Por outro lado, o diploma posto parcialmente em crise não rege sobre o direito de greve mas estabelece o regime geral das férias, faltas e licenças dos funcionários e agentes da Administração Pública e, nomeadamente, cuida da concreta efectivação dos descontos nas remunerações de quem falta justificadamente - seja por motivo de greve, seja por muitos outros motivos tais como a actividade sindical, o casamento, a maternidade ou a paternidade, o nascimento, etc. (cfr. o nº 1 do artigo 19º).
Ora, o que verdadeiramente importa é a garantia do exercício do direito à greve de modo a deixar intocado o seu núcleo essencial - independentemente da disciplina jurídica adoptada para a dedução dos critérios correspondentes ao período de duração da greve. Esse plano garantístico não se cruza, porém, necessariamente, com o programa anunciado pela norma autorizante - no sentido do aperfeiçoamento e modernização do regime jurídico da função pública no que respeita a férias, faltas e licenças - na medida em que este último contempla as faltas dadas no exercício do direito à greve, previstas na própria lei da greve, as tem por justificadas e dispõe sobre o respectivo regime remuneratório.
No projecto que apresentei desenvolvia esta perspectiva, chegando à conclusão que o facto de a lei de autorização não mencionar expressa e literalmente abranger a credencial parlamentar a determinação do regime das faltas na função pública, nela se incluindo as resultantes do exercício do direito à greve, não permite, por si, concluir que os preceitos desaplicados enfermam de inconstitucionalidade por não se integrarem no âmbito da autorização legislativa.

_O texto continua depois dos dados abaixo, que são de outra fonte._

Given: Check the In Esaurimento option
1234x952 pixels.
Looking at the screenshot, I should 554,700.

Vitor Nunes de Almeida (vencido, pelos fundamentos constantes do voto de vencido do Cons. Tavares da Costa)
Maria da Assunção Estevesn(vencida, nos termos da declaração de voto junta)
Não subscrevi a tese do acórdão. Porque assenta numa dramática 'pré-compreensão' do direito de greve que leva a exigir uma especial orientação a esse direito das determinantes da lei de autorização legislativa. Se o Parlamento deixou ao Governo-legislador a regulação unitária da temática das 'Faltas na Função Pública' donde a exigência de um específico grau de determinação para os domínios da 'greve-enquanto falta'?

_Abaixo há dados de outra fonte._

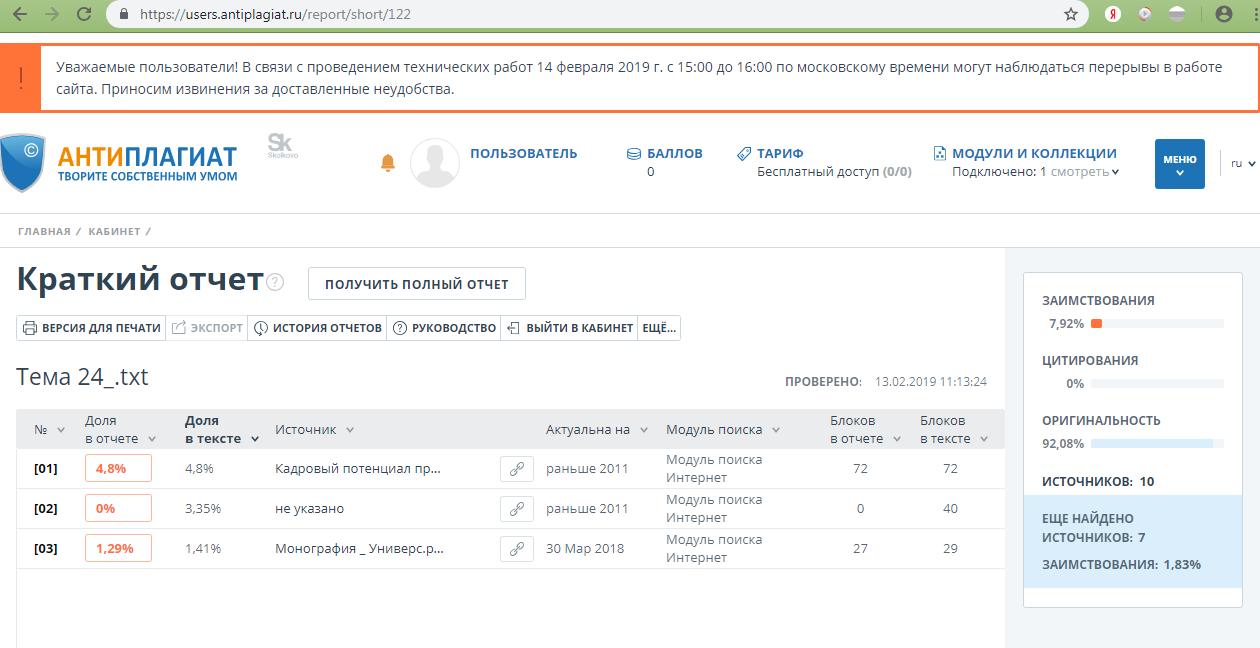Bookmark this page with the star icon
This screenshot has width=1260, height=648.
1071,14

Não se conexiona o tema da legislação, em muitos momentos, com outros direitos fundamentais? E não ocorrem as vicissitudes de competência que legitimam nessa área a intervenção do Governo?
A tese do acórdão leva à solução dilemática de assunção de uma mais-valia do direito de greve - que é desigual com relação aos outros direitos que justificam as faltas [cf. Decreto-Lei nº 497/88, de 30/12, artigo 19º] - ou à exasperação tutelar da lei de autorização legislativa sobre todos os momentos que no Regime de de Faltas se conexionem com os direitos fundamentais.